The first year of the company startup put pressure on our relationship. After busting my hump for quite a while, we came to the agreement that I’d travel no more than one week per month on average, and never more than two weeks in a row.

What I Expected for Year Two

We knew bringing Jes on board would be an incredible amount of work. Jeremiah, Kendra, and I were really three different consultants doing vaguely similar things in completely different ways, but we had to come up with standard processes that we could pass on to Jes – and then eventually on to more consultants. Kendra took on the challenge of system-a-tizing our server takeovers and turning them into our new SQL Server Critical Care™ process.
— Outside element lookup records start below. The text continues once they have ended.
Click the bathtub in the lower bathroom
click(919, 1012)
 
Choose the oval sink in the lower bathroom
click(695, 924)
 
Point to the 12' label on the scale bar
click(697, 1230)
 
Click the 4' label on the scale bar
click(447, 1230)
I had to figure out a smooth client sales process. “Sales” is really an exaggeration – I was not much more than an order-taker. People would email us, describe their problems, and I’d explain how we could fix them. In Year Two, I wanted to get much better at building a sales process and scaling it so that we could keep our second and third employees busy. I wasn’t even sure if people would be willing to take Jes as their primary consultant – right at the end of Year One, we had just finally conquered the challenge of getting clients to not just take Jeremiah or Kendra, but actually request them.

Meanwhile, Jeremiah was tackling Amazon Web Services, building up a business practice around helping clients move their databases to the cloud (plus moving our own databases and web site there). That required a whole new set of processes, learning new lessons.

The funniest part? None of us expected this at the start of Year One. This wasn’t what we thought we’d be working on. Thankfully, we’d all adapted and grown, and we really liked the work we were doing. (Yes, believe it or not, I was loving sales.)

Today: June 2013

Year Two has just finished, and so I know how all of this turned out. You’ve seen this year’s web site redesign, maybe caught the changes to our services page, and the most attentive readers might have even noticed subtle tweaks to our logo already. We’ve gone through much bigger changes behind the scenes, too. I’m looking forward to recapping this year’s progress next year.